- Born: November 20, 1939 (age 86) Chula Vista, California, U.S.
- Education: UC San Diego San Diego State University
- Known for: Work in superconductivity and magnetism
- Scientific career
- Fields: Nanophysics Superconductivity
- Workplaces: UC San Diego
- Thesis: Superconductivity and magnetism of lanthanum-rare earth dialuminides (1969)
- Doctoral advisor: Bernd T. Matthias
- Website: UCSD Homepage

= M. Brian Maple =

American physicist (born 1939)

Merrill Brian Maple (born November 20, 1939) is an American physicist. He is a distinguished professor of physics and holds the Bernd T. Matthias Chair in the physics department at the University of California, San Diego, and conducts research at the university's Center for Advanced Nanoscience. He has also served as the director of UCSD's Institute for Pure and Applied Physical Sciences (1995-2009) and its Center for Interface and Materials Science (1990-2010). His primary research interest is condensed matter physics, involving phenomena like magnetism and superconductivity. He has authored or co-authored more than 900 scientific publications and five patents in correlated electron physics, high pressure physics, nano physics, and surface science.

==Education and career==
Maple was born November 20, 1939, in Chula Vista, California. He received BA and BS degrees in 1963 from San Diego State College (now San Diego State University). He received an MS in 1965 and a PhD in physics from UCSD in 1969, working under Bernd T. Matthias and has been on the UCSD faculty since 1973. He became an associate professor in 1977, was named a full professor in 1981 and a distinguished professor in 2005. He has held the Bernd T. Matthias endowed chair since 1990. From 2004 through 2010 he also served as chair of the physics department.

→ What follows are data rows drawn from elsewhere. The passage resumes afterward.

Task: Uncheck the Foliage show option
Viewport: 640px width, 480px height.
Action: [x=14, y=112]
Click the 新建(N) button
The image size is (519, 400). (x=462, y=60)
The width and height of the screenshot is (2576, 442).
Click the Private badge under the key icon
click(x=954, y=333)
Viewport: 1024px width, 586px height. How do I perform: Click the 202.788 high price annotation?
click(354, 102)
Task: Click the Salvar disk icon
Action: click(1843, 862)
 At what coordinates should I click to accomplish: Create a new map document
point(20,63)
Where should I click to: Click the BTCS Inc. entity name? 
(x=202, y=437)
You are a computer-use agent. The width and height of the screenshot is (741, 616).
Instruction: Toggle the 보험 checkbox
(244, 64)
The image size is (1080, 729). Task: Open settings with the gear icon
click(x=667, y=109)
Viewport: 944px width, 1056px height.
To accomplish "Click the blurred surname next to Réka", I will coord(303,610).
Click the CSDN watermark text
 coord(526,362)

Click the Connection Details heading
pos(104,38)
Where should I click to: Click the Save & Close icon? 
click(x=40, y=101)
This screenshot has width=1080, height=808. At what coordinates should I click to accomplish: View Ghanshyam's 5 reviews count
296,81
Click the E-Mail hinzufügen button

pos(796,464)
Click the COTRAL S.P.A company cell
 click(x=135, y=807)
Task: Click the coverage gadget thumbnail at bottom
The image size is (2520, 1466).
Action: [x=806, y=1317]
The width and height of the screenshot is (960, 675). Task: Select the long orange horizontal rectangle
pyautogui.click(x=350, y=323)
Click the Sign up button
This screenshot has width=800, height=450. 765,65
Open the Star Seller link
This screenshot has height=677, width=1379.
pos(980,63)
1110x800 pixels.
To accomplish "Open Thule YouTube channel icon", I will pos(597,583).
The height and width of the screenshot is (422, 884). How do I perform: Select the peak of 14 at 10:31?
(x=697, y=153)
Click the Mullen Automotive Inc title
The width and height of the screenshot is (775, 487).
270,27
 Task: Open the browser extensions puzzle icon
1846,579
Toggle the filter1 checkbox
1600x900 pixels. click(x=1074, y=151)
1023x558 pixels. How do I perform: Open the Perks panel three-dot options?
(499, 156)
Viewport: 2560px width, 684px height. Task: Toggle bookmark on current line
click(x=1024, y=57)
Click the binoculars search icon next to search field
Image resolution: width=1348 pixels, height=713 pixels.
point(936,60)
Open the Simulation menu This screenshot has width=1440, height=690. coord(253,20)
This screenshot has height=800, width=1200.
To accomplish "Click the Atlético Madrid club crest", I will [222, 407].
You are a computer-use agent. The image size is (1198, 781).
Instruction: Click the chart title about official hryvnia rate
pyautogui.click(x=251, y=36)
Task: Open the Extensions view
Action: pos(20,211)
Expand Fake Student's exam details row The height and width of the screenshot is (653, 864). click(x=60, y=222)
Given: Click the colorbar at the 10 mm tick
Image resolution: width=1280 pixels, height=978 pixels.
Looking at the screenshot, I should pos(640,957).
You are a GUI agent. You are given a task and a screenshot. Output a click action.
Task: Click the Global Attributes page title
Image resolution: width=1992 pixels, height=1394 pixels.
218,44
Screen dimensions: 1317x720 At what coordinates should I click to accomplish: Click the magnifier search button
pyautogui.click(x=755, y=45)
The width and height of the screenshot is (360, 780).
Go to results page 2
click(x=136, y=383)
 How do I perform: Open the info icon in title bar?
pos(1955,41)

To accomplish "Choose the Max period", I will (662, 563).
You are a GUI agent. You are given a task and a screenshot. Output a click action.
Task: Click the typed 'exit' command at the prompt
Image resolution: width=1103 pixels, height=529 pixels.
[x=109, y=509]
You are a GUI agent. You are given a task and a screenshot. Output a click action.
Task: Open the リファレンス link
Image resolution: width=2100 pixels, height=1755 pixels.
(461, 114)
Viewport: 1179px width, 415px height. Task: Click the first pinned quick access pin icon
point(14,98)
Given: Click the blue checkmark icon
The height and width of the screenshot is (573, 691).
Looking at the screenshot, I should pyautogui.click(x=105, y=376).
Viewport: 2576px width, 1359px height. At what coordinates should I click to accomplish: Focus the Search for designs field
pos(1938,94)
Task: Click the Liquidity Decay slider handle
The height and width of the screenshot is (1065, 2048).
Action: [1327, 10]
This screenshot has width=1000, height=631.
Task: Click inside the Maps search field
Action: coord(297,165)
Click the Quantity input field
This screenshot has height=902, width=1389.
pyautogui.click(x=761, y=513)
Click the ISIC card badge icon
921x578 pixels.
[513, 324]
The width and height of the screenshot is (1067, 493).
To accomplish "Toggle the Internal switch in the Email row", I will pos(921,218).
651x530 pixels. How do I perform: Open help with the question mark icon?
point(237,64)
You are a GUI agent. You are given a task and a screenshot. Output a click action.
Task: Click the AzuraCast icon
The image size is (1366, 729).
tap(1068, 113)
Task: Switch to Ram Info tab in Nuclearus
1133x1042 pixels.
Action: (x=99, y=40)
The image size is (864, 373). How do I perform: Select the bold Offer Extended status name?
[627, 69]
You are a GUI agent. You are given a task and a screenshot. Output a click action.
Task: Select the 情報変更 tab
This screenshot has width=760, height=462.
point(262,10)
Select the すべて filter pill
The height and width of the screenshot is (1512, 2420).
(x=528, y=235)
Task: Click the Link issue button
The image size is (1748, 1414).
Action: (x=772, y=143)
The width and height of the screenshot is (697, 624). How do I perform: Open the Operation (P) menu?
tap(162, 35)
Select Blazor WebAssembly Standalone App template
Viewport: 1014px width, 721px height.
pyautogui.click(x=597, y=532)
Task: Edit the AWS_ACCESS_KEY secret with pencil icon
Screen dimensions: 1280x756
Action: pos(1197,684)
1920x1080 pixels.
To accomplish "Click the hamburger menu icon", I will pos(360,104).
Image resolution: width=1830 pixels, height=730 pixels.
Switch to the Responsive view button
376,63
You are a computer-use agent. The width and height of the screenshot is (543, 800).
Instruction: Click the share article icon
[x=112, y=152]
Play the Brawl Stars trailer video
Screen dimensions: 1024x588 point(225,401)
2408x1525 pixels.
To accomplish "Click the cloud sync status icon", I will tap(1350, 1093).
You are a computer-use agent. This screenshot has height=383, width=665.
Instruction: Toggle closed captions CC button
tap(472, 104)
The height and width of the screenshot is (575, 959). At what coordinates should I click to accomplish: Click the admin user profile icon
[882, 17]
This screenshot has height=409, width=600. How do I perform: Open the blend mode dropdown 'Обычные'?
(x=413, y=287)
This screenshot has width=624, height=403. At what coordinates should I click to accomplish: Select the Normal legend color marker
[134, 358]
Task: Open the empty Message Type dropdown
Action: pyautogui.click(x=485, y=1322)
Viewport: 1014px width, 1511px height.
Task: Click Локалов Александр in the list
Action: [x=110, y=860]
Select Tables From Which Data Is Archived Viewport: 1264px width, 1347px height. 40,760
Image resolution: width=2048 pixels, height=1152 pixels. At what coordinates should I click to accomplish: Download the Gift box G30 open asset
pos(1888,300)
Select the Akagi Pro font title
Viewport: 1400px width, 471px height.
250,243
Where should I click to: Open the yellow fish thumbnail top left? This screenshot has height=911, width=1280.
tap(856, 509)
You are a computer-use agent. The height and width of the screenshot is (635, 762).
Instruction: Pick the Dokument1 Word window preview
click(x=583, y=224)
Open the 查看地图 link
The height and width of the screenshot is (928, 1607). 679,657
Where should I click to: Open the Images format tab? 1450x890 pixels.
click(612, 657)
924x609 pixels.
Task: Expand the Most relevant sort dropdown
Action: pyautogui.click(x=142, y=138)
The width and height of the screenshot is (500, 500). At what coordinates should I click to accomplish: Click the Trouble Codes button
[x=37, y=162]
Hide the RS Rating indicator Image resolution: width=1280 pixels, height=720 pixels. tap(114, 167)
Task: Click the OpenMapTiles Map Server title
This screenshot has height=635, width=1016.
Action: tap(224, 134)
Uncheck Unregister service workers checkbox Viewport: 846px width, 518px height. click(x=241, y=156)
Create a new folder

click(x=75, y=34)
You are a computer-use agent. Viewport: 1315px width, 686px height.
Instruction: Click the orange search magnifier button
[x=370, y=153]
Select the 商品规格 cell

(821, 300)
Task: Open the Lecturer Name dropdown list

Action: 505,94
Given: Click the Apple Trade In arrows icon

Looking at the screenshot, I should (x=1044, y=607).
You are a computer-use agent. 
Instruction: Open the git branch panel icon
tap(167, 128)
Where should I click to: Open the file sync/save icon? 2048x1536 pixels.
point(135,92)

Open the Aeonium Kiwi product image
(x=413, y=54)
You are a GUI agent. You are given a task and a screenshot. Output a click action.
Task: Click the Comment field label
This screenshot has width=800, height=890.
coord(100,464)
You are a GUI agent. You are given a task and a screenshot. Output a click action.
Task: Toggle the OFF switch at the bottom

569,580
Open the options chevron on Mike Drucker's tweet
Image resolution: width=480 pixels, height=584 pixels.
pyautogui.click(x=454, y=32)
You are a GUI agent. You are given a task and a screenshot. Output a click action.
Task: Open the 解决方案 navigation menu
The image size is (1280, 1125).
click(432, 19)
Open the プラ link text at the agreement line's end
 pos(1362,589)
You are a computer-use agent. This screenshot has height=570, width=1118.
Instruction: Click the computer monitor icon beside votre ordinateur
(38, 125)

He has been granted a Guggenheim Fellowship (1984) and a Humboldt Research Award (1998). In addition to his work at UCSD he was a Bernd T. Matthias Scholar in the Center for Materials Science at Los Alamos National Laboratory (1993). He was granted an honorary professorship at the Trzebiatowski Institute for Low Temperature and Structure Research of the Polish Academy of Sciences (2006) and a Science Lectureship Award at Chiba University in Tokyo (2010).

He organized and presided over a famous "Special Session on Recent Developments in High T_{c} Superconductivity", nicknamed "the Woodstock of physics", during the March 1987 meeting of the American Physical Society. The session, which was added to the agenda at the last minute, dealt with newly discovered high temperature superconductors. It featured 51 speakers, limited to 5–10 minutes per speaker, and lasted until 3:15 am. More than 1,800 scientists crammed into the lecture room and another 2,000 watched on television. Maple also presided over a 20th-anniversary recognition and review of the famous session, held at the American Physical Society's 2007 meeting in Denver.

==Recognition==
- In 1987 he was named Distinguished Alumnus of the Year by UCSD.
- In 1988 he was named Distinguished Alumnus of the Year by SDSU College of Sciences.
- In 1996 he received the David Adler Lectureship Award in the Field of Materials Physics from the American Physical Society.
- In 2000 he received the James C. McGroddy Prize for New Materials from the American Physical Society for "the synthesis of novel d and f electron materials and for the study of their physics."
- In 2004 he was elected to the National Academy of Sciences.
- Other awards include the Bernd T. Matthias Prize for Superconducting Materials, the Frank H. Spedding Award for Research on Rare Earths, and the David Adler Lectureship Award (1996).
- He is a Fellow of the American Physical Society and the American Association for the Advancement of Science.